Hand-wringing after the fact
Kate Davies, executive director at the Intermediary Mortgage Lenders Association (IMLA), said that the senior managers and certification regime (SMCR) needs to be allowed to “bed in and prove its effectiveness” before the FCA considers introducing any further new rules and regulations.
Davies noted that the whole point of SMCR – which is not being fully implemented until the end of this year – was to allocate responsibility to individuals when things go wrong, and argued that adding a general duty of care would risk blurring that.
She continued: “The FCA already has an immense array of tools and powers and must use them effectively, swiftly and decisively. Post-financial crisis, it noted that it would be becoming a more interventionist regulator that would examine how firms propose to do things and whether they have adequate risk management processes in place so as to ensure problems are mitigated before they happen.
“We think regulatory emphasis should be focused on this forward-looking strategy instead of hand-wringing about poor practice after the fact.”
We need proper enforcement of existing provisions
Christopher Lawrenson, head of legal services at the Building Societies Association (BSA), noted that the legal and regulatory landscape had been considerably strengthened since the turn of the century, particularly on the subject of individual accountability.
He agreed with Davies that these protections need time to “bed down and be tested”.
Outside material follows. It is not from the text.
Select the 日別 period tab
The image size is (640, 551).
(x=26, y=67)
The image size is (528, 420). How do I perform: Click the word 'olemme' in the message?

Lawrenson continued: “A complicated and overlapping framework of consumer protection laws, regulatory rules and EU-derived measures can leave today’s consumers bewildered about their rights.
“Adding a further duplicative and unnecessary duty to the mix would therefore be counter-productive for both consumers and businesses. What consumers need is proper enforcement of the numerous provisions that already exist.”
He added that while the BSA will “consider constructively” the FCA’s proposals, a simplification of consumer protections would be best, though he emphasised this should not mean a weakening of those safeguards.
Not dead yet
Robert Sinclair, chief executive of the Association of Mortgage Intermediaries (pictured), suggested that the FCA may have learned from its experiences with the buy-to-let market when it “moved too many dials at the same time”.
However, Sinclair noted that while the FCA has not called for a statutory duty of care on this occasion, that does not mean the issue is dead, as the consumer lobby will likely continue to call for one.
“We already have an implicit duty of care, so if any consumer felt we didn’t apply that they would have the right to challenge us through the courts or with an ombudsman. We don’t need to formalise it any more than that,” he concluded.
No ‘one-size-fits-all’ solution
Eric Leenders, managing director of personal finance at UK Finance, said that the trade body was supportive of the FCA’s vision of a well-functioning financial market, and highlighted its own work looking at how to serve customers better.
He continued: “We note the FCA’s acknowledgment that consumer harm can stem from a range of causes and that there is unlikely to be a ‘one-size fits-all’ solution.
“UK Finance and its members will continue to work closely with the regulator as it considers options to improve consumer protection in the most effective and proportionate way.”